The “citations are not optional” stance is exactly right, especially for legal / financial / competitive-intel use cases.
One thing I’d be curious about: do you treat citations as source links only, or as claim-level support? In research workflows, a source URL is helpful, but the trust really jumps when the user can see which sentence or assertion each source is meant to support, plus whether another source disagreed or was skipped as stale.
That extra bit of provenance would make the output much easier to use in a report without forcing someone to re-run the whole research process manually.

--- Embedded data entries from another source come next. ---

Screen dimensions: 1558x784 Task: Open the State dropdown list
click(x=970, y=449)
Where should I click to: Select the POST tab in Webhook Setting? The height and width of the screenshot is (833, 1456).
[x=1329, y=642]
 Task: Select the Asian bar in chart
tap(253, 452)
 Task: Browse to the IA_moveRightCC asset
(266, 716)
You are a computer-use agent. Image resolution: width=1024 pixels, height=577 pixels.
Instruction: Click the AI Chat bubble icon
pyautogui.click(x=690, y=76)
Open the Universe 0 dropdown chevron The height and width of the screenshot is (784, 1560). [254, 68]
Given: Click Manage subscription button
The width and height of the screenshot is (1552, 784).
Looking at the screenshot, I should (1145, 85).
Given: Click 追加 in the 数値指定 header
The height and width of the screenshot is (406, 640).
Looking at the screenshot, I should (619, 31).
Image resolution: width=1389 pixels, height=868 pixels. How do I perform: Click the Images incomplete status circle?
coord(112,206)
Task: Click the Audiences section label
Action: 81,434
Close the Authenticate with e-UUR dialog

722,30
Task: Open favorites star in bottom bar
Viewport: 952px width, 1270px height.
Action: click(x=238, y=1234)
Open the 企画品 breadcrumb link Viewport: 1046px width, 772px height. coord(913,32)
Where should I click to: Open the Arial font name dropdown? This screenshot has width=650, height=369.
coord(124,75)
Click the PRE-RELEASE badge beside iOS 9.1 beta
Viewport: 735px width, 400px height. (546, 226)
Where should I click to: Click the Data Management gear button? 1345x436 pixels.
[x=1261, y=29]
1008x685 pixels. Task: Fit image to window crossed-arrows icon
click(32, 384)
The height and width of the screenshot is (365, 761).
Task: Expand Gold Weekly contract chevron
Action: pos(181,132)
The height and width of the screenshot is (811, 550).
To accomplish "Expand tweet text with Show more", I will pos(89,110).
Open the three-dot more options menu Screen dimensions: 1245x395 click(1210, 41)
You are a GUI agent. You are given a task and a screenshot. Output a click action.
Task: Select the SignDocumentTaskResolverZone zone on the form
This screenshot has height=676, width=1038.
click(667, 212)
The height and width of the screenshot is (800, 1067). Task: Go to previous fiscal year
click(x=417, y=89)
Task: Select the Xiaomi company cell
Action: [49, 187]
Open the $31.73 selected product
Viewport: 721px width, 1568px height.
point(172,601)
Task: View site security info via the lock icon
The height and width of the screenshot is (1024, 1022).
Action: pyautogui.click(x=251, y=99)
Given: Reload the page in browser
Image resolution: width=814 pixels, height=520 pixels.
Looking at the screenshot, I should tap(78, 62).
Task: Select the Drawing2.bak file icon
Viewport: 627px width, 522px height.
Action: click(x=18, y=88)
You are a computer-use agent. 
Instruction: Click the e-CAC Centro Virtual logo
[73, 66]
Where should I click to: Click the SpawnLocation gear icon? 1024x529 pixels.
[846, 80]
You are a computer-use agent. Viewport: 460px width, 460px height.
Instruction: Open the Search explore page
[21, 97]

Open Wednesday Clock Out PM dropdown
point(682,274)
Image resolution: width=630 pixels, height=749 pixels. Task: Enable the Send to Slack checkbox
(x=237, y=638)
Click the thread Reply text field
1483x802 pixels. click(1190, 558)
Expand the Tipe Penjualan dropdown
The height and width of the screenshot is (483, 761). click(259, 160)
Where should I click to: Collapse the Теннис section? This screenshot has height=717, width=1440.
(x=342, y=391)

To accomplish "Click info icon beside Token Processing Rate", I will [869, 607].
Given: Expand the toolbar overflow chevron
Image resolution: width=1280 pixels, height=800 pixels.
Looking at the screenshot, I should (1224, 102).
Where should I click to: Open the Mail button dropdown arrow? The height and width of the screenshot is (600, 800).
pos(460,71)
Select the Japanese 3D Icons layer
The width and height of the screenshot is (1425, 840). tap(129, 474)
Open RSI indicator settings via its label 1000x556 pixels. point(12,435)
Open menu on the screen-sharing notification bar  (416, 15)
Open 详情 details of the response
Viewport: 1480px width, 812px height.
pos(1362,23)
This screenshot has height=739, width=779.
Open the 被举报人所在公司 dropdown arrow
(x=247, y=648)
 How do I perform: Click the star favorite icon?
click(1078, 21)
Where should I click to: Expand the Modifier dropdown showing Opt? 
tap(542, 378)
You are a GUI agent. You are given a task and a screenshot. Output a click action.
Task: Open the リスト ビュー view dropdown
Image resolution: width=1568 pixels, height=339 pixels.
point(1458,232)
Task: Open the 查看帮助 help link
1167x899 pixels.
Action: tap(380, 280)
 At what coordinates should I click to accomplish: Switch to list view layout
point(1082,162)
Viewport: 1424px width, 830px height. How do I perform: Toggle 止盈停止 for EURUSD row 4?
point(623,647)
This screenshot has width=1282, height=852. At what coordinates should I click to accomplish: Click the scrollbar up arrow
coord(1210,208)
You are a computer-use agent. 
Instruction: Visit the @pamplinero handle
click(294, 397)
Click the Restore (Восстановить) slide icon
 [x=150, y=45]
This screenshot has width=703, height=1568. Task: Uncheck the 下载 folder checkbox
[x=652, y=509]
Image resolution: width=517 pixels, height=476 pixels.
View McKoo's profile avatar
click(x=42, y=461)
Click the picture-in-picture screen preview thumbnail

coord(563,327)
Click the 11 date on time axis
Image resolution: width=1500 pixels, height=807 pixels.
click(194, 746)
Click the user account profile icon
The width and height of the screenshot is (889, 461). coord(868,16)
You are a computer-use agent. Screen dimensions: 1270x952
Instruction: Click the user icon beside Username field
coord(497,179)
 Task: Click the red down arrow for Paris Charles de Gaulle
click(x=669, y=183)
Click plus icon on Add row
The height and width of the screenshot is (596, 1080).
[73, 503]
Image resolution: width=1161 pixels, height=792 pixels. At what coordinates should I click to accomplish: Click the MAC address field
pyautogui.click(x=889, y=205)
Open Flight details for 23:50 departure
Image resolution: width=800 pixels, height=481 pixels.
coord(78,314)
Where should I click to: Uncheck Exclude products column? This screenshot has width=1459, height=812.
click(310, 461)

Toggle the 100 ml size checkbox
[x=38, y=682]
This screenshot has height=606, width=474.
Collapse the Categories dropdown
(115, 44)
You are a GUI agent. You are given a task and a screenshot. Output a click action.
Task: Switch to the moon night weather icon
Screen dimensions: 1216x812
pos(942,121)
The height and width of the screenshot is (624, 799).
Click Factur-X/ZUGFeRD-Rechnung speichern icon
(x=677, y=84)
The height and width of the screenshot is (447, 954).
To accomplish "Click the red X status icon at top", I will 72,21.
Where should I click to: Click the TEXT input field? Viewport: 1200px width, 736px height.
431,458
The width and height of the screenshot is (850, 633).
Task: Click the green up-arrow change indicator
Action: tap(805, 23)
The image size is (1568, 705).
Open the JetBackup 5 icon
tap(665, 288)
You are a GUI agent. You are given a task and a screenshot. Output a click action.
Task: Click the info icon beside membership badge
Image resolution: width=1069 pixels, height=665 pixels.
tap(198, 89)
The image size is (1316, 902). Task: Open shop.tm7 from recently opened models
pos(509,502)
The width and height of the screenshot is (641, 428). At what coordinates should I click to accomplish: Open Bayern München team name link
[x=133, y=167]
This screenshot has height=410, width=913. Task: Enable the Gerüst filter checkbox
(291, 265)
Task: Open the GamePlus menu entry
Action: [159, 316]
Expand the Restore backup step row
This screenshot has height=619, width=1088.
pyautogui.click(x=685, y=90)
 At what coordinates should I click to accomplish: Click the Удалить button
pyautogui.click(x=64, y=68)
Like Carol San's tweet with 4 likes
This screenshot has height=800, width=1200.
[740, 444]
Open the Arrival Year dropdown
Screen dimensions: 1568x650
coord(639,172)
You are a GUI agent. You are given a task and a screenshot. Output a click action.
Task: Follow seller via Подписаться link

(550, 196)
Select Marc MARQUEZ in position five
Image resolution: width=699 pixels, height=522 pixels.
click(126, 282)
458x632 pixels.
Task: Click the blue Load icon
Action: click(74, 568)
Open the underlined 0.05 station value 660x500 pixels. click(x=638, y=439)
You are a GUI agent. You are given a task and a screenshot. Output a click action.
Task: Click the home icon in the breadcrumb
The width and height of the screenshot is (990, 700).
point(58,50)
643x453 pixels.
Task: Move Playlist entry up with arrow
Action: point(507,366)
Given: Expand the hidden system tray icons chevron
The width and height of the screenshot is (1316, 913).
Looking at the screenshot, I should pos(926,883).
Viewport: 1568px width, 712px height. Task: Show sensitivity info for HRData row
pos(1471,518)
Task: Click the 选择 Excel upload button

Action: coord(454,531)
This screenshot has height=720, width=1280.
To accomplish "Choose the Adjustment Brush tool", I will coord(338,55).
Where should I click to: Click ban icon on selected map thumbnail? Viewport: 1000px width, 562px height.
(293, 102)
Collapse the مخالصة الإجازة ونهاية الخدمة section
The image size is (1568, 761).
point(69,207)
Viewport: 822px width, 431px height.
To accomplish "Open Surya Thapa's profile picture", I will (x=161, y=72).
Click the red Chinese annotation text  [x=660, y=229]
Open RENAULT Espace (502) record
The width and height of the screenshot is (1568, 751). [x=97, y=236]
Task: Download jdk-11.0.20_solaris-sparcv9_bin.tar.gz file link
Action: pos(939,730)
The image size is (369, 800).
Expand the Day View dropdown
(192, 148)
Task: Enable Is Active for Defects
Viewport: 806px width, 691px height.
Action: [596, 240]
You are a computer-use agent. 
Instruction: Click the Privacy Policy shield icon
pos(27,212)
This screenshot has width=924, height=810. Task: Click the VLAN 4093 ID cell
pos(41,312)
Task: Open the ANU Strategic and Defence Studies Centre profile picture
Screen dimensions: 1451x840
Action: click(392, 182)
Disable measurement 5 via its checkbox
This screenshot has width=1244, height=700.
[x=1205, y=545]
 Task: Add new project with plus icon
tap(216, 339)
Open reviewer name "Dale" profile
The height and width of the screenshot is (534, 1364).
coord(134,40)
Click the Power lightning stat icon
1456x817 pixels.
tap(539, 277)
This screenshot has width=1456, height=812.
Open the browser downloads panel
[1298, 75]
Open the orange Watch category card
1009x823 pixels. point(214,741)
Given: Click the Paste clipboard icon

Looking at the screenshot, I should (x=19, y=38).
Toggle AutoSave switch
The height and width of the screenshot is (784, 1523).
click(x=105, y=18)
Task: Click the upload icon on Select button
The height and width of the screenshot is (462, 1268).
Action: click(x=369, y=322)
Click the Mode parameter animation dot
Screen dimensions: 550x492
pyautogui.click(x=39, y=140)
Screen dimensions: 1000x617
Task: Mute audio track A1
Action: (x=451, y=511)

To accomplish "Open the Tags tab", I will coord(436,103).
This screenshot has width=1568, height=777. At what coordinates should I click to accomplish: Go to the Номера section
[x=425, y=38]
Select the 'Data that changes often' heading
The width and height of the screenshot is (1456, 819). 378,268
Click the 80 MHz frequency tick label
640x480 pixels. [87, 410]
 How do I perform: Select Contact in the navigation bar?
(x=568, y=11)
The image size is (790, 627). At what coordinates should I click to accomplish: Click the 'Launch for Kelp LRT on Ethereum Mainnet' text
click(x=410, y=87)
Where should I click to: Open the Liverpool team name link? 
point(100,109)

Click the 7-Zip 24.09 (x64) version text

The live-web approach vs pre-indexed APIs is a real tradeoff I've thought about while building research features. Pre-indexed is faster and cheaper at scale, but for anything time-sensitive — earnings reports, product launches, competitive moves — the index lag can be 24-48h which is basically useless. Live web is the only option there.
One thing I'm curious about: when sources conflict, the "prioritize most authoritative source" approach makes sense, but how do you define authoritative? Domain reputation, recency, citation count? I've seen cases where a newer but less-established source had the correct info and an older authoritative source was stale. Would love to see the conflict resolution logic exposed more transparently in the output.
We built research automation for B2B outbound -- deep-research every lead before outreach goes out. The hard part was never the search, it was the citation chain. At scale, when you're processing 50 prospects a day, the agent needs to know not just what it found but how confident to be in the source. How does Tabstack handle conflicting sources on the same question? Does the /research endpoint surface confidence signals per claim, or is it a clean narrative output? That distinction matters a lot for any downstream workflow acting on the data.
The single API call versus six step orchestration framing is the right read on where this category is going. The first time I tried to build a cited research agent in house I spent two weeks on synthesis and citation formatting and another week on the failure modes when sources disagreed. Moving that out of the codebase entirely is the version I would have paid for. Question on the live web side: how are you handling rate limited or paywalled sources mid call? Citations only mean something if the underlying page is reachable for the reader, and a behind login result is worse than no result. Also: does `/research` stream partial citations or does the full set arrive on the complete event?